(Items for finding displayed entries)
□ □ □ □ □
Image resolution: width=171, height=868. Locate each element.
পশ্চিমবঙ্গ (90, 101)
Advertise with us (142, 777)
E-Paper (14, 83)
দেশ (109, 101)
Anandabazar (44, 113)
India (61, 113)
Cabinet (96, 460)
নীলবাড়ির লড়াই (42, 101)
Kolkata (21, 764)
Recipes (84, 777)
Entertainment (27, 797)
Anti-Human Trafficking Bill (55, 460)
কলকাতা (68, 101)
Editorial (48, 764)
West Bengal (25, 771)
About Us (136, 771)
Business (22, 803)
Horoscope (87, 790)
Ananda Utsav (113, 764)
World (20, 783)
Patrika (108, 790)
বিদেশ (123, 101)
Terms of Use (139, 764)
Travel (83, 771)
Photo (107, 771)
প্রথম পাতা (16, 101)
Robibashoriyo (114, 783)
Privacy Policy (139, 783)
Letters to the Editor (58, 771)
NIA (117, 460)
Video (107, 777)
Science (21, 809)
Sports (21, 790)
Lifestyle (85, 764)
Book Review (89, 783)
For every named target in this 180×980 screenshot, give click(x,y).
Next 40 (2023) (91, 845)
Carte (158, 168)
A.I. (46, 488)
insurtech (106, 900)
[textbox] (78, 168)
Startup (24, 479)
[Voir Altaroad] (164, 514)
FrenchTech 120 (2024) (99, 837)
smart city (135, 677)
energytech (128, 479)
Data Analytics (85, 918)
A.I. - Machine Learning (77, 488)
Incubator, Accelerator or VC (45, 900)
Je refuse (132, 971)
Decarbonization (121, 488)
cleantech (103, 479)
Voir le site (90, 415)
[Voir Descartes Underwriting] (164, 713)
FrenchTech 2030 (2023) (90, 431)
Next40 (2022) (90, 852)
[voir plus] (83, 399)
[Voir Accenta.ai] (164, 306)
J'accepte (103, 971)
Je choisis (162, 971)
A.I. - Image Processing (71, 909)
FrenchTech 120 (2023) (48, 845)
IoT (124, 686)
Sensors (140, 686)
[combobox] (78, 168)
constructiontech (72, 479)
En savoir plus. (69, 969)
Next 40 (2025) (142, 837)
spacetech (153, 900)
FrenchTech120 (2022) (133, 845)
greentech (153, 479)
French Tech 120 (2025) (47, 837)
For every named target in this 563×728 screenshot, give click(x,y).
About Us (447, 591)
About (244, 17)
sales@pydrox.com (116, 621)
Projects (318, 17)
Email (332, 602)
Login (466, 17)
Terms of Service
□ □ □ □ □
- _Given request_
Rewrite the part that opens with the line containing "A.I. - Machine Learning (77, 488)" and closes with the line containing "J'accepte (103, 971)", putting "Carbon Reduction" in place of "Decarbonization" and leaving everything else unchanged.

- _Exercise answer_
A.I. - Machine Learning (77, 488)
Incubator, Accelerator or VC (45, 900)
Je refuse (132, 971)
Carbon Reduction (121, 488)
cleantech (103, 479)
Voir le site (90, 415)
[Voir Descartes Underwriting] (164, 713)
FrenchTech 2030 (2023) (90, 431)
Next40 (2022) (90, 852)
[voir plus] (83, 399)
[Voir Accenta.ai] (164, 306)
J'accepte (103, 971)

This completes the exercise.